液体原料として、不純物を含むアクリル酸を使用した。まず、冷媒として2℃の30重量%のエタノール水溶液を用いて、厚さが10mmの結晶層を成長させた後、アクリル酸の循環を停止して、5分間静置した。ついでエタノール水溶液を14℃に加熱して、15分間発汗操作を行った。さらにエタノール水溶液を25℃に加熱するとともに、結晶の融液を25℃に加熱して結晶表面に循環流下して、融解処理を行った。結晶が完全に融解するまでに要した時間は20分であり、区画ごとの融解時間は、ほとんど差がなかった。また、晶析、静置、発汗、融解の全工程を通して、結晶の剥離、脱落は起こらなかった。
【0082】
実験例2
実験装置として、5つの区画のうち、区画2のみに腕状体の突状部を設置した以外は実験例1と同じ装置を用いて、同様な操作を行った。
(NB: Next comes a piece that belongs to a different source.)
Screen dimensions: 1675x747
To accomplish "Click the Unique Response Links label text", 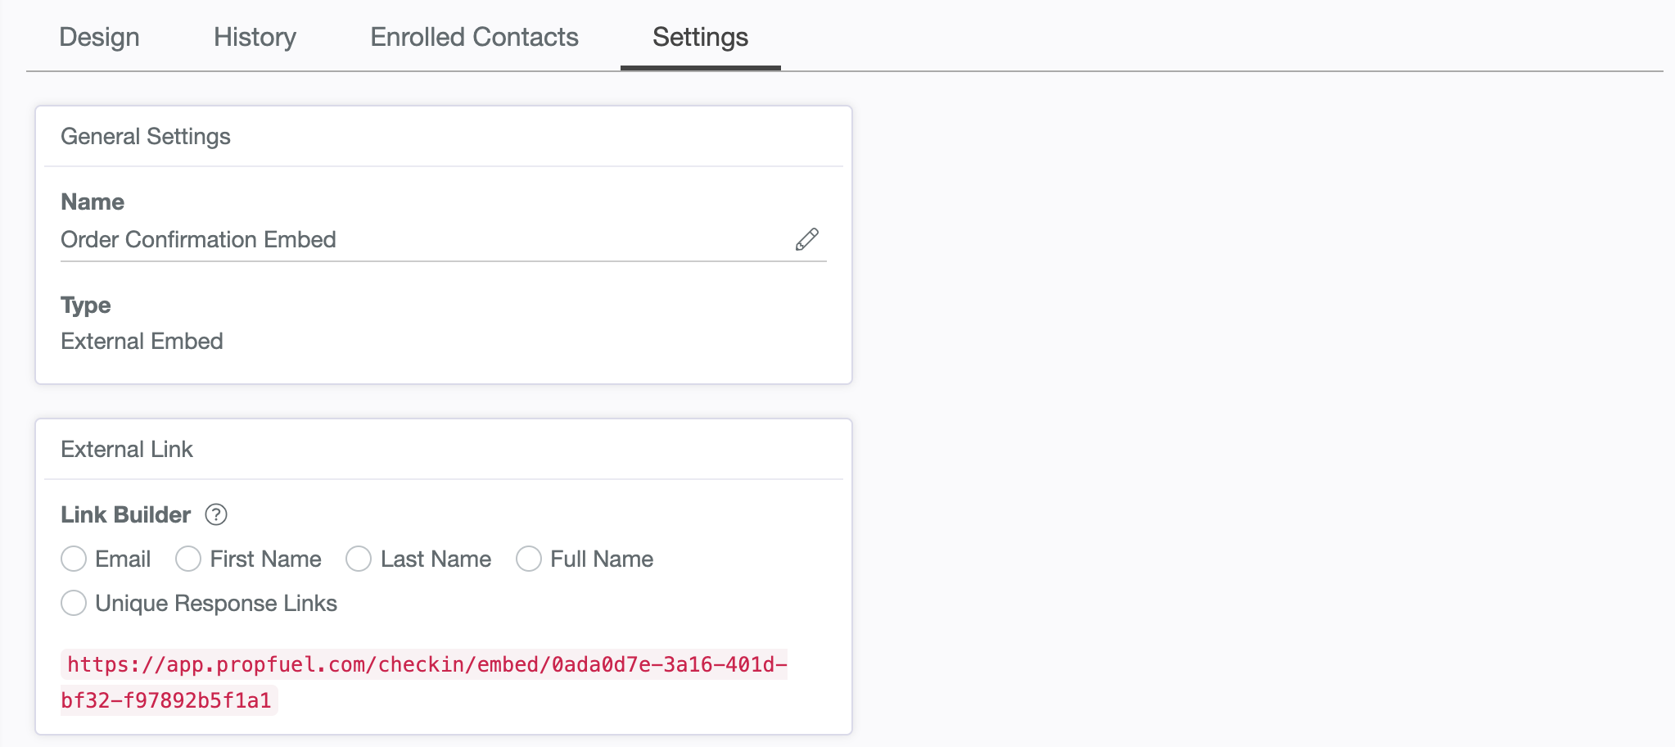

区画1の結晶は晶析後の静置時に結晶の上面が剥れ、融解時にこの剥れた部分がちぎれて底部まで落下した。区画3の結晶は融解時に結晶中央部が剥れ、晶析板から離れたために、結晶中央部が白濁したように見えることが確認された。区画5の結晶は、発汗時に結晶の上部が剥れ、融解時には全体が剥離して装置前面の塩化ビニル板に倒れた。突状部を設置した区画2、および設置しなかった区画4の結晶は、全工程で剥離、脱落することがなかった。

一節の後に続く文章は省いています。